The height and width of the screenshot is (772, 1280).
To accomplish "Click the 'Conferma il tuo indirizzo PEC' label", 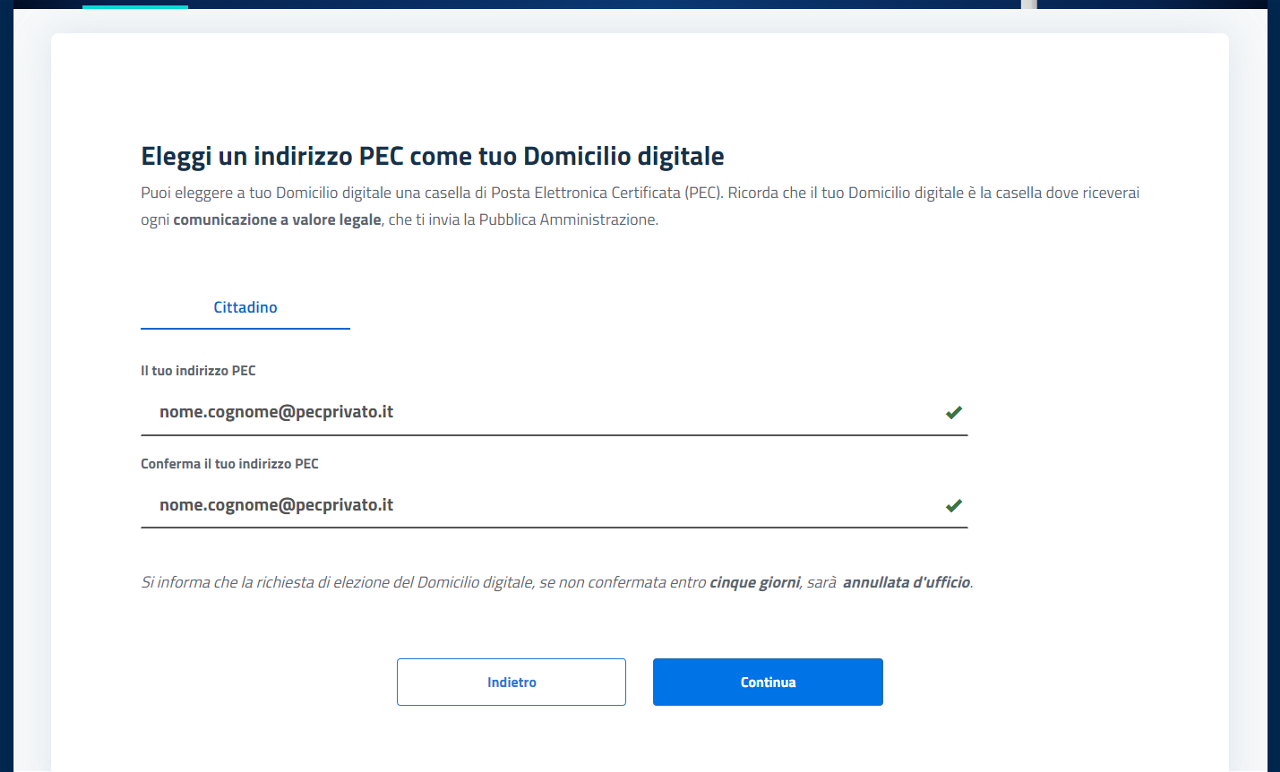I will 229,464.
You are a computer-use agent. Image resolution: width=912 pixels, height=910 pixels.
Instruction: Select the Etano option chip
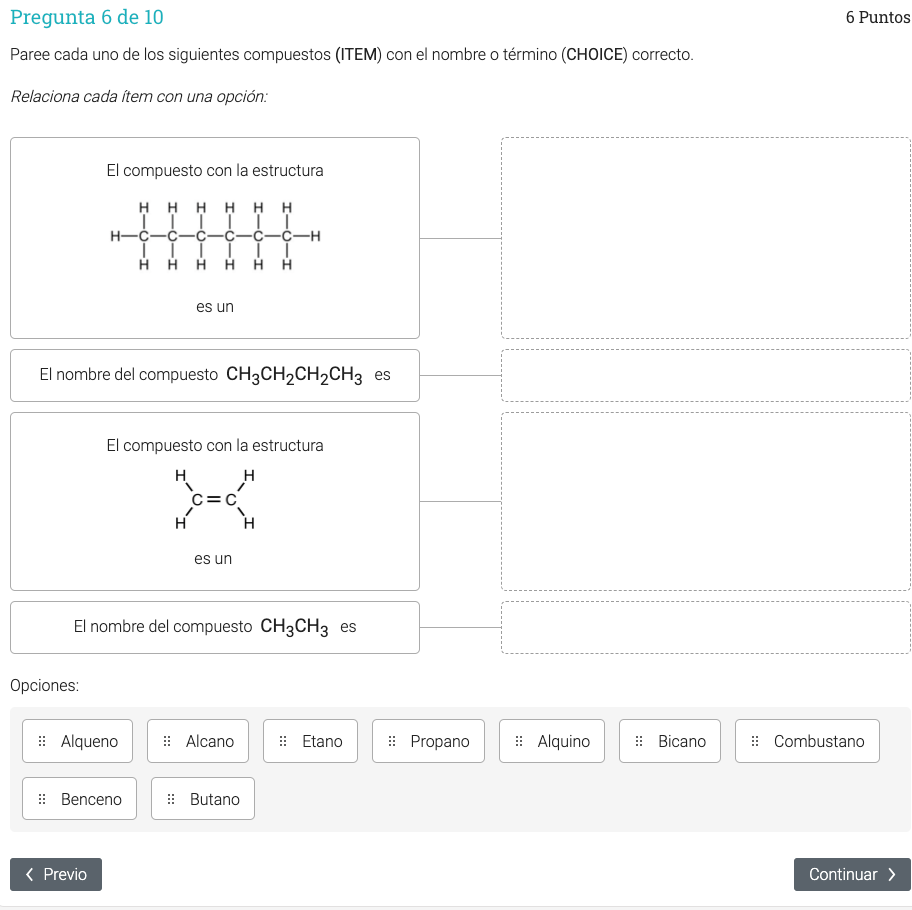pyautogui.click(x=310, y=741)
.....
→ **Exercise brief**
Using the records above, state how many lines contain "height"; a single number is the whole answer.

→ **Final answer**
2